Hassan Nozhat T, Van Treeck Briana, Rodríguez-Vargas Anthony, Sheppard Anna E, Collins Kathleen, Adelson David L
School of Biological Sciences, University of Adelaide, Adelaide, Australia.
Department of Molecular and Cell Biology, University of California Berkeley, Berkeley, CA, USA.
bioRxiv. 2025 May 9:2025.05.05.652312. doi: 10.1101/2025.05.05.652312.

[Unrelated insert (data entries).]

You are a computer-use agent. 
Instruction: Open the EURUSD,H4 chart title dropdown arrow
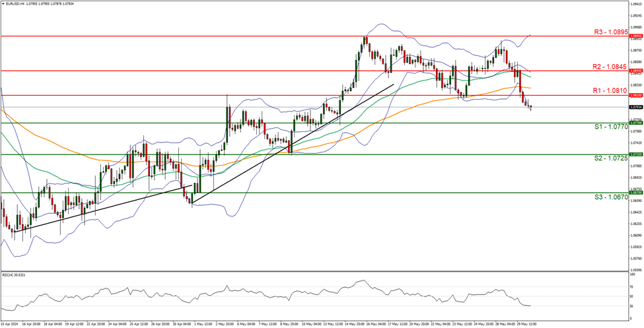tap(3, 4)
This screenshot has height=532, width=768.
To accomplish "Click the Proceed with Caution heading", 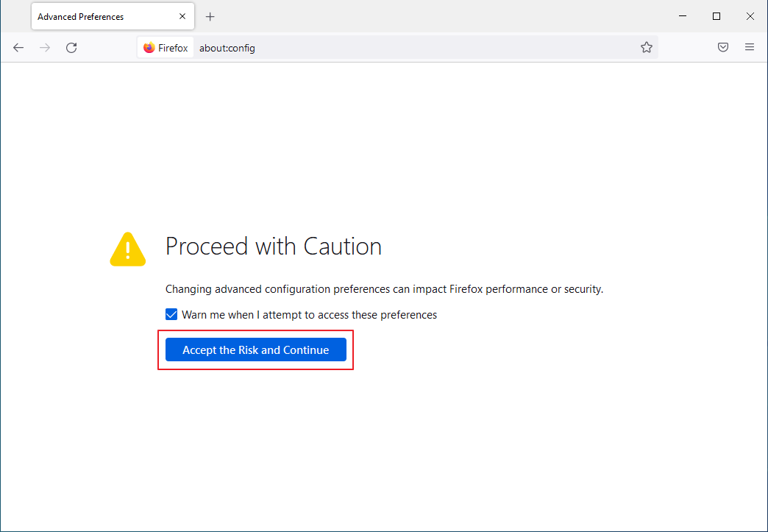I will (273, 247).
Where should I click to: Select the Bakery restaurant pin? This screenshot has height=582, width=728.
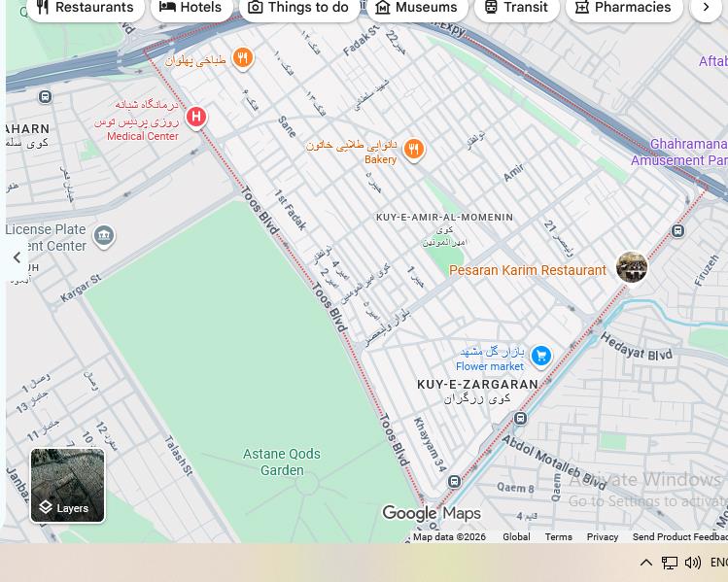pos(414,150)
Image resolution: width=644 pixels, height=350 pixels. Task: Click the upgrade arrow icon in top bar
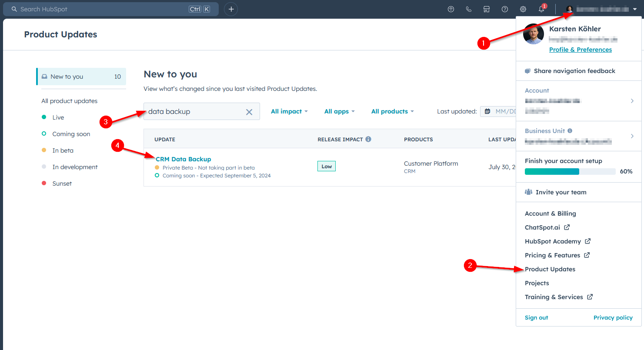tap(450, 9)
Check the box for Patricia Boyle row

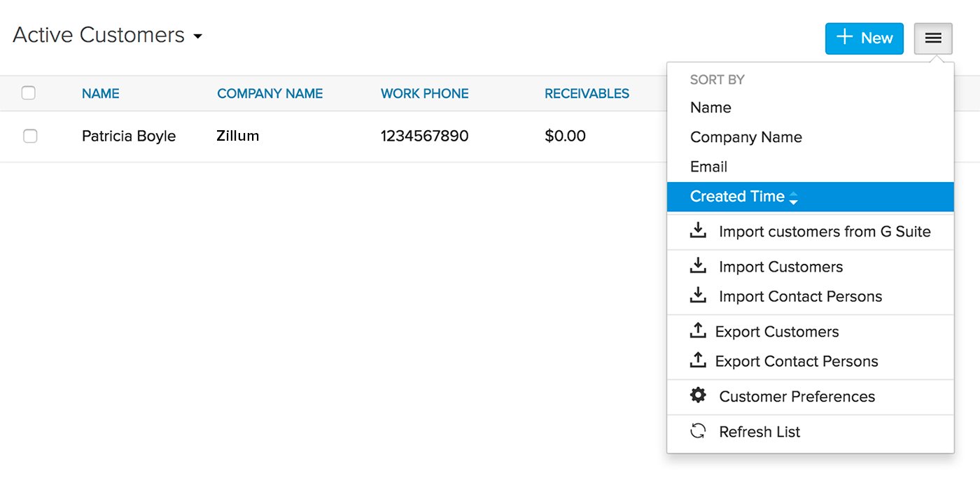point(30,137)
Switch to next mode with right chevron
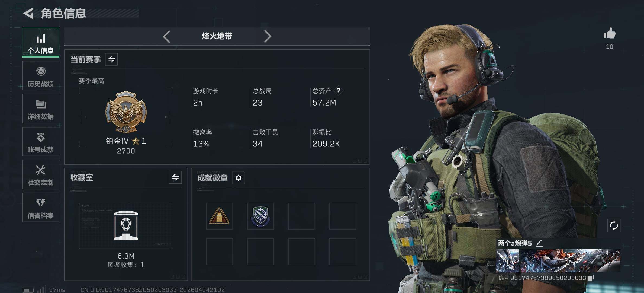The height and width of the screenshot is (293, 644). pyautogui.click(x=268, y=36)
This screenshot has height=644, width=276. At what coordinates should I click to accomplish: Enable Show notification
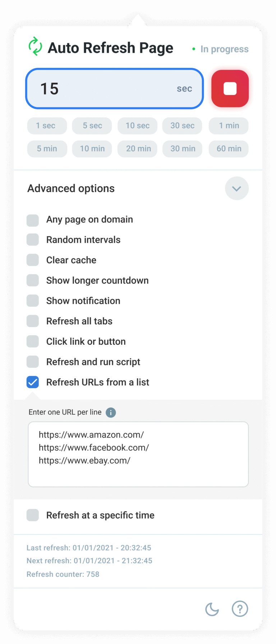click(x=33, y=301)
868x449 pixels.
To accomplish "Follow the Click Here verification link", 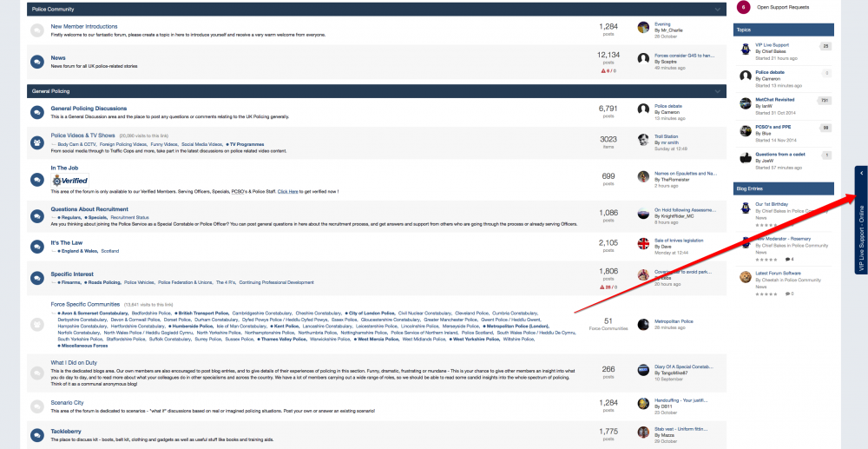I will point(287,192).
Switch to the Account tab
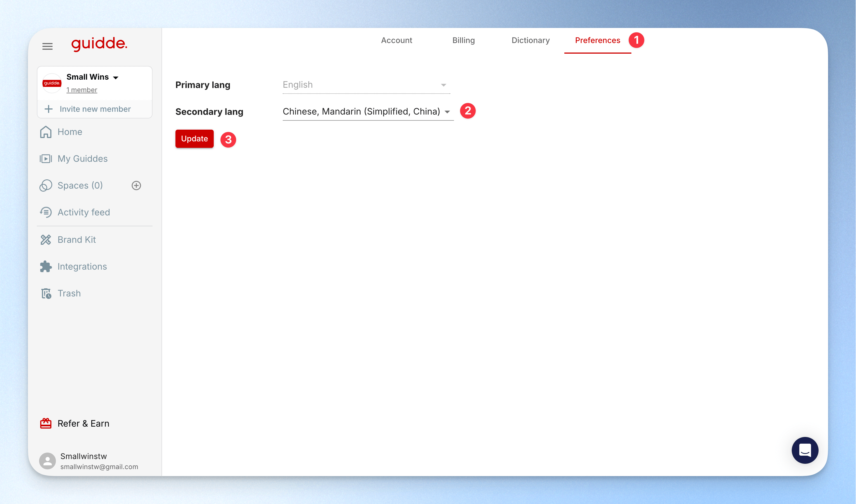This screenshot has height=504, width=856. [x=396, y=40]
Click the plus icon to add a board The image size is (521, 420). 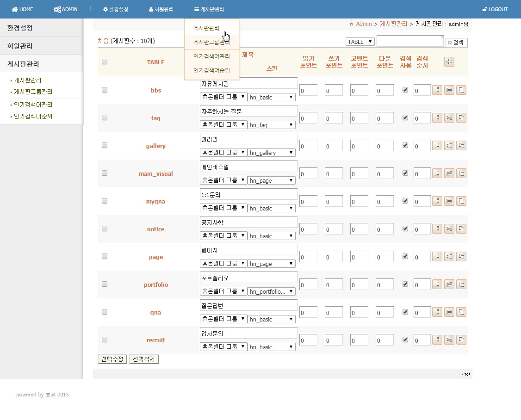449,62
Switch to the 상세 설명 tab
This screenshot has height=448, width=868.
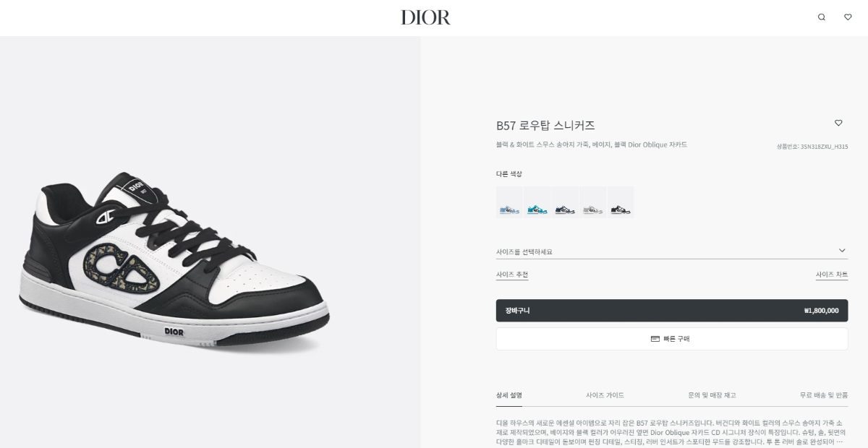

Retrotransposons play outsized roles in the evolution of gene regulation, genome function, and disease pathogenesis and more recently, have sparked interest as workhorses for new gene therapy approaches. R2 retrotransposons insert site-specifically to the multicopy genes encoding 28S ribosomal RNA at a target sequence conserved broadly across eukaryotic evolution. R2 retrotransposons have been detected in many animals, but previous surveys have been limited in scope and methodology. Here, we substantially expand the known distribution of R2 retrotransposons from previously unrepresented or underrepresented taxonomic groups ranging from ctenophores to amphibians and reptiles. We discover diverse R2 domain architectures and motifs and identify many new avian R2 candidates for genome engineering development. Overall, phylogenetic analyses reveal two highly successful R2 lineages. We observe properties of each lineage in several features of the domains that mediate DNA recognition and in co-evolving signatures within the reverse transcriptase domain. Within each of the two lineages, R2 protein sequences do not necessarily preserve the unifying configuration of N-terminal DNA-binding domains implied in the current clade classification scheme. We show that recombinant R2 proteins with distinctive domain architectures and distribution across major animal classes support target-primed reverse transcription with conserved site specificity. Our analysis of the surprisingly varied domain architectures that support target-site specificity informs new R2 classification criteria and provides a greatly expanded foundation for additional structure/function insights about DNA binding selectivity. This expanded perspective on R2 evolution informs approaches for engineering therapeutic gene insertion technologies and offers an opportunity to investigate the conservation and diversification of retrotransposons.
逆转录转座子在基因调控、基因组功能和疾病发病机制的进化中发挥着重要作用,最近,作为新基因治疗方法的主力工具,它们引发了人们的兴趣。R2逆转录转座子特异性地插入到编码28S核糖体RNA的多拷贝基因中,其靶序列在真核生物进化过程中广泛保守。R2逆转录转座子已在许多动物中被检测到,但以前的调查在范围和方法上都有限。在这里,我们大幅扩展了R2逆转录转座子的已知分布范围,涵盖了从栉水母到两栖动物和爬行动物等以前未被代表或代表不足的分类群。我们发现了多样的R2结构域架构和基序,并鉴定出许多用于基因组工程开发的新鸟类R2候选序列。总体而言,系统发育分析揭示了两个非常成功的R2谱系。我们在介导DNA识别的结构域的几个特征以及逆转录酶结构域内的共同进化特征中观察到了每个谱系的特性。在这两个谱系中的每一个中,R2蛋白序列不一定保留当前进化枝分类方案中所暗示的N端DNA结合结构域的统一构型。我们表明,具有独特结构域架构且分布于主要动物类群的重组R2蛋白支持具有保守位点特异性的靶引物逆转录。我们对支持靶位点特异性的惊人多样的结构域架构的分析为新的R2分类标准提供了依据,并为深入了解DNA结合选择性提供了极大扩展的结构/功能基础。这种对R2进化的扩展观点为工程化治疗性基因插入技术提供了思路,并为研究逆转录转座子的保守性和多样性提供了机会。